> _Work required_
Copy every line of the records below word for word, leaving out the pictures.

Collected data:
• • • • •

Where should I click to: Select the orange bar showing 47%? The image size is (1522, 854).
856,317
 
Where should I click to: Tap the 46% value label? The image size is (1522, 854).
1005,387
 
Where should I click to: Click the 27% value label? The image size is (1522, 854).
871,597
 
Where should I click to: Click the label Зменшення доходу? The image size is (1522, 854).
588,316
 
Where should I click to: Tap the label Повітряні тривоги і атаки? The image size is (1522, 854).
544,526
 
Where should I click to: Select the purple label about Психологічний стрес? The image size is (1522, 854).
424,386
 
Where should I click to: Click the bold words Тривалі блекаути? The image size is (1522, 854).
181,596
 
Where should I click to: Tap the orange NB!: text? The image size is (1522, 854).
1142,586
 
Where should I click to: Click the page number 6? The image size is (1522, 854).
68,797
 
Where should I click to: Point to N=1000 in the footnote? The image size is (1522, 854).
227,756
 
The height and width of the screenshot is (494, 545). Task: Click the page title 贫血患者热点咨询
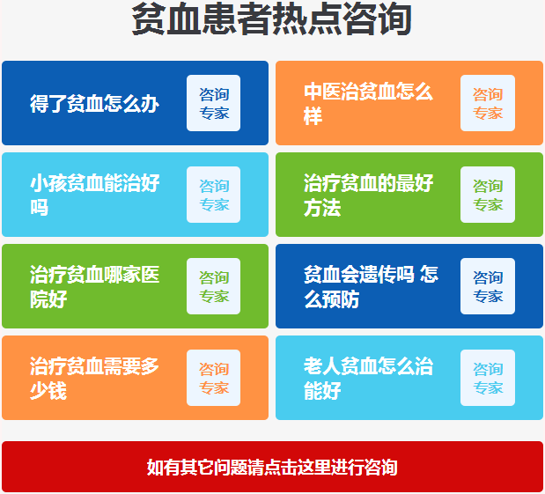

• • • • •

> _Solution to this problem_
Where should I click to: Select the orange bar showing 47%? The image size is (1522, 854).
856,317
 
Where should I click to: Tap the 46% value label? The image size is (1522, 854).
1005,387
 
Where should I click to: Click the 27% value label? The image size is (1522, 854).
871,597
 
Where should I click to: Click the label Зменшення доходу? The image size is (1522, 854).
588,316
 
Where should I click to: Tap the label Повітряні тривоги і атаки? The image size is (1522, 854).
544,526
 
Where should I click to: Select the purple label about Психологічний стрес? The image size is (1522, 854).
424,386
 
Where should I click to: Click the bold words Тривалі блекаути? The image size is (1522, 854).
181,596
 
Where should I click to: Tap the orange NB!: text? The image size is (1522, 854).
1142,586
 
Where should I click to: Click the page number 6? The image size is (1522, 854).
68,797
 
Where should I click to: Point to N=1000 in the footnote? The image size is (1522, 854).
227,756
 
The height and width of the screenshot is (494, 545). Task: Click the page title 贫血患者热点咨询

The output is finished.